Month-over-month data indicate some moderation in core CPI, and energy prices may also have been a drag on overall inflation in March, House said. The median forecasts in the Bloomberg survey show core CPI rose 0.2 percent for a second month, while the headline gauge was unchanged from February.

Nonetheless, a pickup in the annual core CPI gain will help vindicate Fed policy makers’ assertion that transient factors were restraining inflation last year. Mobile-phone service costs slumped a record 7 percent in March 2017 as carriers sweetened data packages, and this category, along with weaker prices for items such as cars and medical care, continued to be soft.

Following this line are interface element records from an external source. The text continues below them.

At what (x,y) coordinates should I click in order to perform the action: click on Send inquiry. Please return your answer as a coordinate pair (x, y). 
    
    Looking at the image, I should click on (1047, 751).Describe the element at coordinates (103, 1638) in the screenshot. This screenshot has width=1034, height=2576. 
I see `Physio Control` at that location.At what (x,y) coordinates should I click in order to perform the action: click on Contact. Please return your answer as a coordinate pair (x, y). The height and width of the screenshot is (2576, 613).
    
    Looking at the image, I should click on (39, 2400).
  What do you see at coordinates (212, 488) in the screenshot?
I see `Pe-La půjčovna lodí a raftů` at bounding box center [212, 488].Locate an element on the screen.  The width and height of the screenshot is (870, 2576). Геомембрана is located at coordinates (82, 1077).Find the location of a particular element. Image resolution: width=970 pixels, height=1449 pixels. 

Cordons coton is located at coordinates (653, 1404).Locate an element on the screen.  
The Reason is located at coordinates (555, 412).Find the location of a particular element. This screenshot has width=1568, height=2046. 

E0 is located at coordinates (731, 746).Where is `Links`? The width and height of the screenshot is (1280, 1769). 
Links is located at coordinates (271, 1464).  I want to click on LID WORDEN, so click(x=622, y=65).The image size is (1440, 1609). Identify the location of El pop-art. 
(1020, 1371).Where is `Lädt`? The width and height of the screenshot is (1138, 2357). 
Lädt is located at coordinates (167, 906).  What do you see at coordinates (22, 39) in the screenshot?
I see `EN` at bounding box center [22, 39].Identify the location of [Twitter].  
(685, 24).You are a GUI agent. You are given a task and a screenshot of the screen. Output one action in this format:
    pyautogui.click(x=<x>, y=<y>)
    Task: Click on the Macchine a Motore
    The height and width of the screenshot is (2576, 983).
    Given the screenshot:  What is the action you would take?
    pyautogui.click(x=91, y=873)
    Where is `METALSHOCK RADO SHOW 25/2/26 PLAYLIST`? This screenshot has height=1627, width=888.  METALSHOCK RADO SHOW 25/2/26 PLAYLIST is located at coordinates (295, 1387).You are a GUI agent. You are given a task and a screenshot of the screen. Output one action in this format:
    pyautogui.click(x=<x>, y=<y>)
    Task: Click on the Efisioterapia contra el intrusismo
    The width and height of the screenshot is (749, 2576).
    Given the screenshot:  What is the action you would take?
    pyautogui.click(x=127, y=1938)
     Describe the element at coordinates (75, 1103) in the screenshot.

“The 2017 shortfall from our 2 percent goal appears to reflect, at least partly, some unusual price declines, such as for mobile-phone plans, that occurred nearly a year ago,” Fed Chairman Jerome Powell said in a speech Friday. “The 12-month change should move up notably this spring as last spring’s soft readings drop out of the 12-month calculation.”

Fed policymakers last month projected 1.9 percent inflation for 2018 based on their preferred index, unchanged from December’s median forecast.

For March, about two-thirds of the projected 0.3 percentage-point acceleration in the annual core CPI came from the wireless roll-off alone, Brett Ryan of Deutsche Bank Securities estimates.